Two more highlights on Podium’s menu: opening Gala Concert on the evening of opening day, featuring a choir of 120 voices in a performance of Missa Gaia and the Elmer Iseler Singers, one of Canada’s top professional chamber choirs.
It is satisfying to note that the 2012 celebration will be the first Podium in both official languages, a must for an event in the nation’s capital. However, according to Elizabeth Shannon, executive director of Choirs Ontario and prime organizer of the big event, the Estonian choir’s participation is also special.
“We are delighted to have an overseas choir for the first time ever.
This coincides with the contribution of Estonian-Canadians to Canada.”

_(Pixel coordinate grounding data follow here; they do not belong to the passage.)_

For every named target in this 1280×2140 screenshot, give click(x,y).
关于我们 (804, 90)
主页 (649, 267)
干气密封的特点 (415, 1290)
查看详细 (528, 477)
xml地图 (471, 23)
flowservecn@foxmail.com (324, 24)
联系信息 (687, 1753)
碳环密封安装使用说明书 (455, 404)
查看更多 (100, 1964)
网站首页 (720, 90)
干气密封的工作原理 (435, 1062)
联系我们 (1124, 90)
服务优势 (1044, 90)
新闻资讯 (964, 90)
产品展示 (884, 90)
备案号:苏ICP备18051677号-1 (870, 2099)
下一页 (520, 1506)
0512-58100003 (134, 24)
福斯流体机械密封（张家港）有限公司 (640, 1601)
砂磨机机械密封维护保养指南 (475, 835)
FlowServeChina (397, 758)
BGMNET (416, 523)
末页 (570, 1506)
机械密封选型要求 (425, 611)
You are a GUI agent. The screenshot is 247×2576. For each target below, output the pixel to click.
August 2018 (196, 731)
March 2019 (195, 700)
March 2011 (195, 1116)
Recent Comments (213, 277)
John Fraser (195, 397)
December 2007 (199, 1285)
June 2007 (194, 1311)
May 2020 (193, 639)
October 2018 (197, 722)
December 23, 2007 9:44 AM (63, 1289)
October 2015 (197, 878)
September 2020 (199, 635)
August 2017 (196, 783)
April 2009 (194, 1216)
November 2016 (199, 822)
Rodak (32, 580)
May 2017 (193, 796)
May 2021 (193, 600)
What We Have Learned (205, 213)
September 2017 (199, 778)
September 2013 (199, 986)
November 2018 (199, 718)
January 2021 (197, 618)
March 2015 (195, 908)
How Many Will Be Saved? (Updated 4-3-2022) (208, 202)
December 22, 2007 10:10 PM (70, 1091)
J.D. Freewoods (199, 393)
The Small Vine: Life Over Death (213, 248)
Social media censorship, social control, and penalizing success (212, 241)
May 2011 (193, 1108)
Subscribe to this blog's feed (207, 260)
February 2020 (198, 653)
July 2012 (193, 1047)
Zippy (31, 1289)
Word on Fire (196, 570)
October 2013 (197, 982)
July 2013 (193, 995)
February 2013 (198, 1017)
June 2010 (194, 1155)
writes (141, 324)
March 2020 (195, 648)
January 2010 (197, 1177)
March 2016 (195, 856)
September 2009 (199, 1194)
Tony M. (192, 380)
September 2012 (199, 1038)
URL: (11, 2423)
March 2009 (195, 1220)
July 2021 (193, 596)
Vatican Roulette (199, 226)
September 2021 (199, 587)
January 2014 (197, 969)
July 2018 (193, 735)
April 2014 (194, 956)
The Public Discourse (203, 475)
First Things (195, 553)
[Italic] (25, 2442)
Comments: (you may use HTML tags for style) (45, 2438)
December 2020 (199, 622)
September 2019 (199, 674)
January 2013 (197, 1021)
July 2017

The trip to Ottawa follows on the heels of the main concert by the women’s choir in Toronto, which is to be held on Tuesday, May 15 at 7.30 p.m. at Trinity-St. Paul’s United Church, home of Tafelmusik and only three short blocks west of Tartu College on Bloor, one of the Estonian community’s cultural centres in the city.
A novel and totally different approach to choral music will be presented by the women’s choir as part of the Spring Festival at the Toronto Estonian House on the early evening of Saturday, May 12. The movements, created by stage director Anne Türnpu, have received acclaim all over Estonia, particularly at a recent performance in Tartu’s famous Vanemuine Theatre. The choir’s musical director is the prize-winning conductor Triin Koch.
So, from Toronto to Ottawa, the University of Tartu Academic Female Choir will create excitement wherever it goes, bringing the intensity and passion of Estonian choral music – Arvo Pärt, Veljo Tormis, Ester Mägi and others – to listeners of various cultures.
In the word’s of Podium’s Elizabeth Shannon: “Welcome to Podium 2012 and its enlightening workshops and inspiring concerts!”
And we say: “Tere tulemast, Tartu Ülikooli Akadeemiline Naiskoor!”